No offense but rest and sights are two items that every archer should be doing themselves and not rely on a dealer to do em....

There other thing is the Identical thing happened to a buddy of mine. about a month ago at the_ local Mathews dealer in Milan _
He took his bow in to have a string and cable replaced
and a few days later gets a call that a limb broke and the same deal can't get the camo limbs so he had to settle for the black ones
Makes me think that someone new is doing the work and don't know how to press a bow....


----------



## abovee96 (Dec 24, 2007)

Not to stir the pot or anything, but maybe you guys should think about buying a better brand of bow. PSE comes to mind.


----------



## GVDocHoliday (Sep 5, 2003)

Yep...take it to a better shop.

By the way...PSE's are a little more suceptable to limb breakage due to errant pressing.


----------



## updeerhunter08 (Feb 10, 2008)

abovee96 said:


> Not to stir the pot or anything, but maybe you guys should think about buying a better brand of bow. PSE comes to mind.


I would like to agree witht this but.... My friend just bought a new bowmadness, within the first 50 shots the string started to fray bad at his string splitter. He brought it back into the shop and they said warranty would cover new strings, and that his bow was still shootable. Well, next night he's shooting and the stringsplitter flew out of his string leaving a cut and a welt on his forhead. Lucky it didn't get his eye.
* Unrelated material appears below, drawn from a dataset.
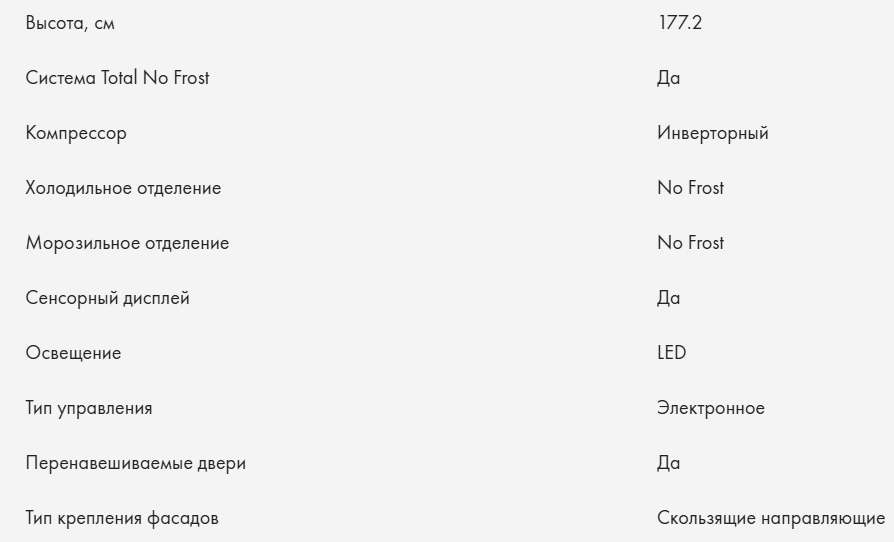This screenshot has height=542, width=894.
Task: Click "No Frost" value for Морозильное отделение
Action: 691,243
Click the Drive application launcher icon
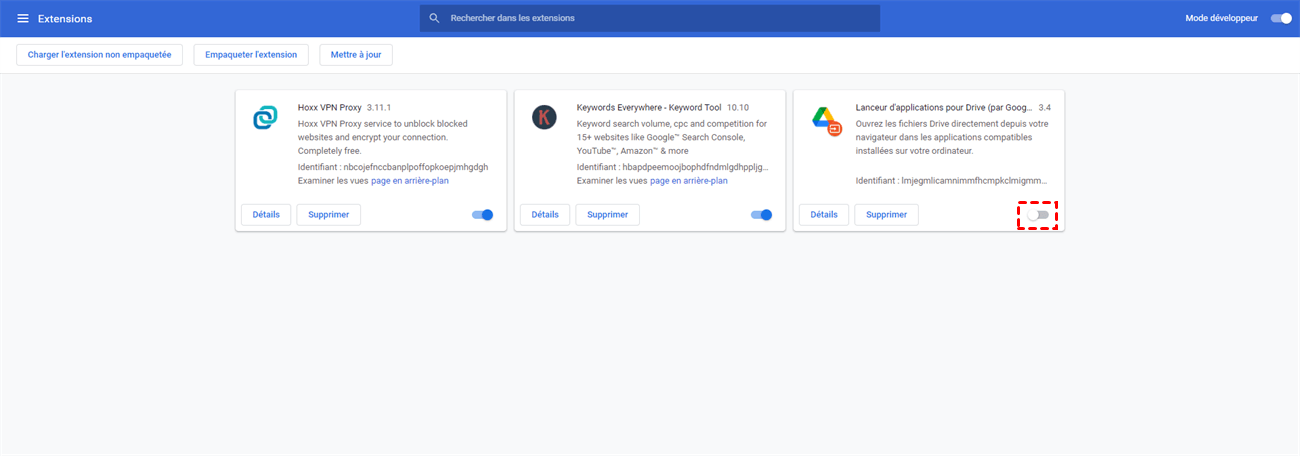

So I don't know if it was the strings or the shop fault, but the shop said they have never had this happen before. So I will give PSE the benefit of the doubt on this one.


----------



## onenationhere (Dec 18, 2008)

updeerhunter08 said:


> I would like to agree witht this but.... My friend just bought a new bowmadness, within the first 50 shots the string started to fray bad at his string splitter. He brought it back into the shop and they said warranty would cover new strings, and that his bow was still shootable. Well, next night he's shooting and the stringsplitter flew out of his string leaving a cut and a welt on his forhead. Lucky it didn't get his eye.
> 
> So I don't know if it was the strings or the shop fault, but the shop said they have never had this happen before. So I will give PSE the benefit of the doubt on this one.


 
I wouldnt give PSE the benefit of the doubt,what if it had hit his eye,what if it happens again.I would be on the horn with the folks at PSE to see if they have heard of this type of accident.What if by chance it is a defective bow


----------